Our original plan was to create five one-page documents, each with a different health indicator mapped alongside World Bank or other health aid projects. These indicators included pregnancies, births, water stress, age structures, and ethnic group distribution; however, inaccessibility to age structure and water stress data limited our analyses in these areas. Most of the data that we used, provided by AidData, was easily displayed on maps and thorough enough for statistical and spatial analysis. The health aid projects, for example, each included at least ten pieces of information including project start date, donor, location, and total funding committed. Some of the data that we pulled from other sources—such as WorldPop’s pregnancy and birth data—integrated seamlessly with the information provided by AidData. Other data, however—such as the water stress data from RiverThreat.net—made it much more difficult to create detailed maps.
- Which areas in Senegal have both high numbers of pregnancies and poor access to water?
- In which regions of Senegal are there a large amount of health projects relative to the amount of people and access to water?
- Which densely populated regions have the highest percentage of young children and elder citizens (two of the populations most susceptible to disease and illness)?
We created three one-page documents using the information that was available to us, but we knew that more complete, though currently unavailable, data would have enhanced our ability to answer more interesting questions.
Access to every possible statistic about a country would obviously be ideal, but this is an impractical wish. So how do we deal with this lack of data? Do we submit to it, or do we stand up to it? For this project, we submitted; we did our very best with the data that was available to us. But it doesn’t always have to be this way!
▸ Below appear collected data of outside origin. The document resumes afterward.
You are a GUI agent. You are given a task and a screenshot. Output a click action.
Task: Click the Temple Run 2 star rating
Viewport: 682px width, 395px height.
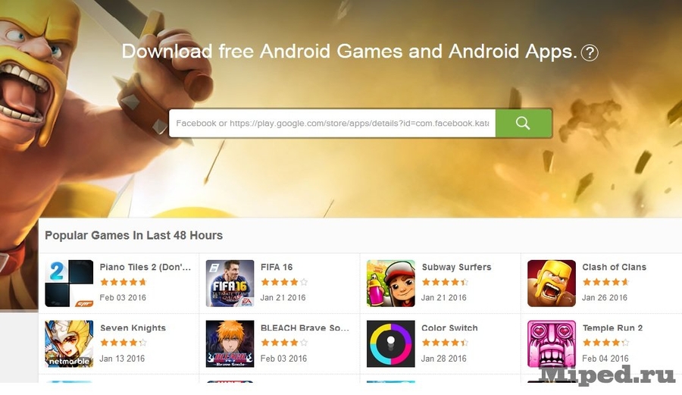[605, 343]
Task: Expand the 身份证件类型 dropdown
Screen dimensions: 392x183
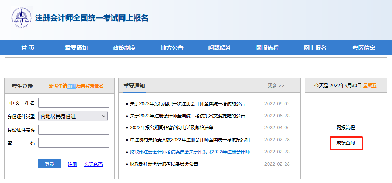Action: point(73,116)
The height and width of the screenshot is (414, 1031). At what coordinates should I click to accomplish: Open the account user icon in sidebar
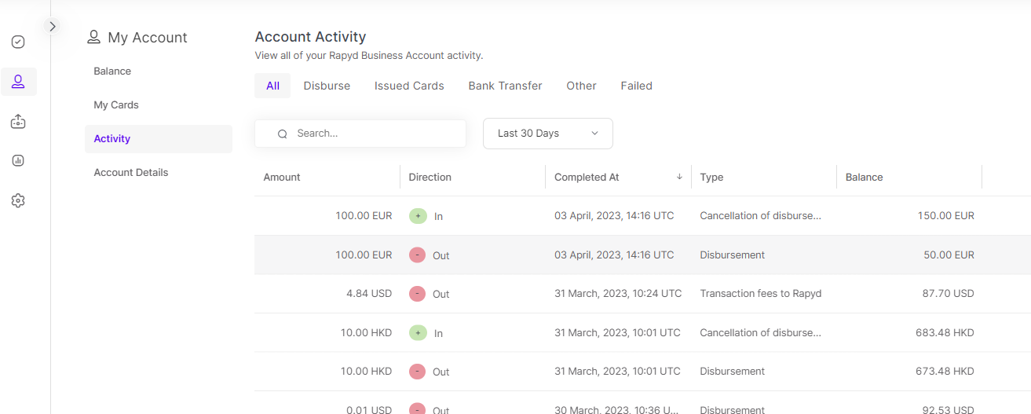click(x=18, y=81)
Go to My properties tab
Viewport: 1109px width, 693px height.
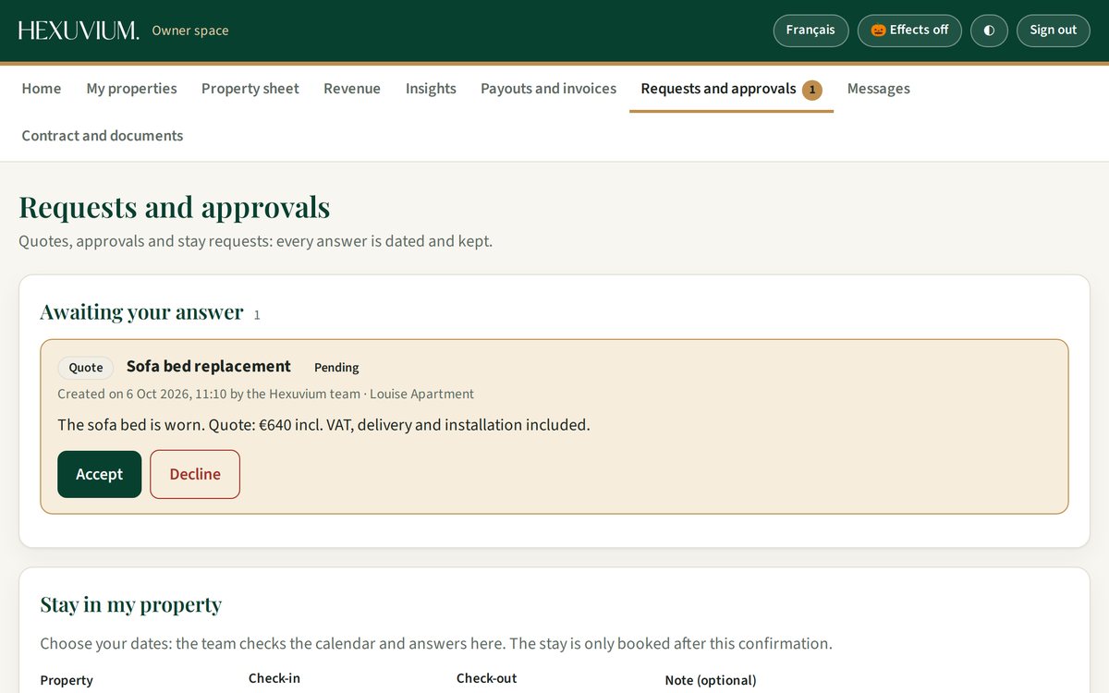[x=131, y=89]
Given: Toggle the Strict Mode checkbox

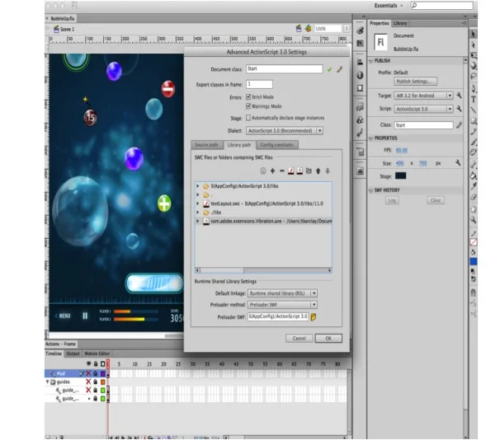Looking at the screenshot, I should (248, 96).
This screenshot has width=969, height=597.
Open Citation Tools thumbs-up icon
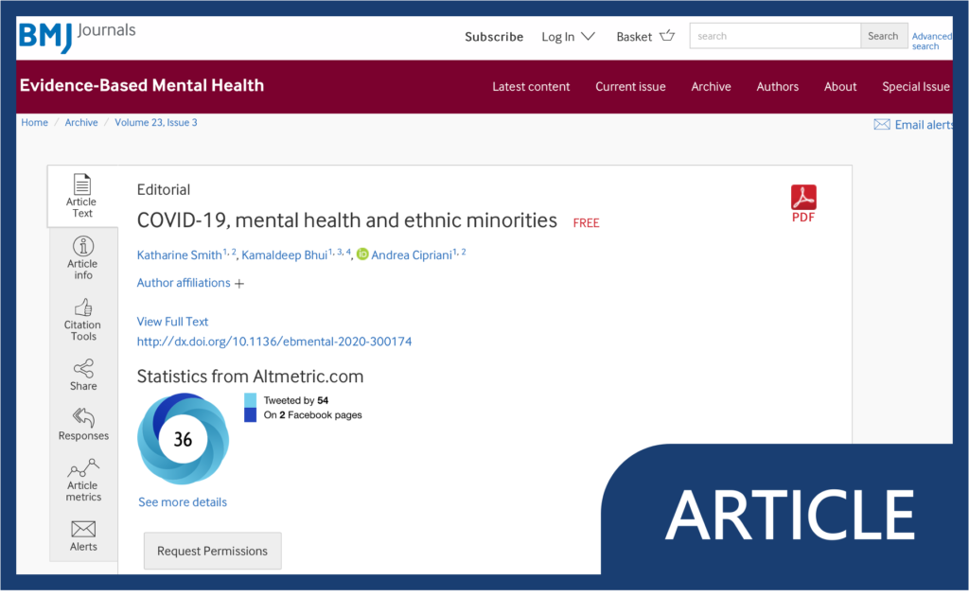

Promoting accessibility and transparency of foreign aid data is a primary goal of IPD, and the necessity of such improvements grew increasingly apparent throughout our project.
By the end of this analysis, I had developed a newfound understanding of the types of problems that any group working with development data must deal with. When is the available data adequate? When do we search for more available data? When do we collect new data? Each research project demands a different answer. However, increased accessibility and transparency of data would address this shortcoming in every case.
Jonathan Walsh is an undergraduate studying biomedical engineering at the University of Texas at Austin.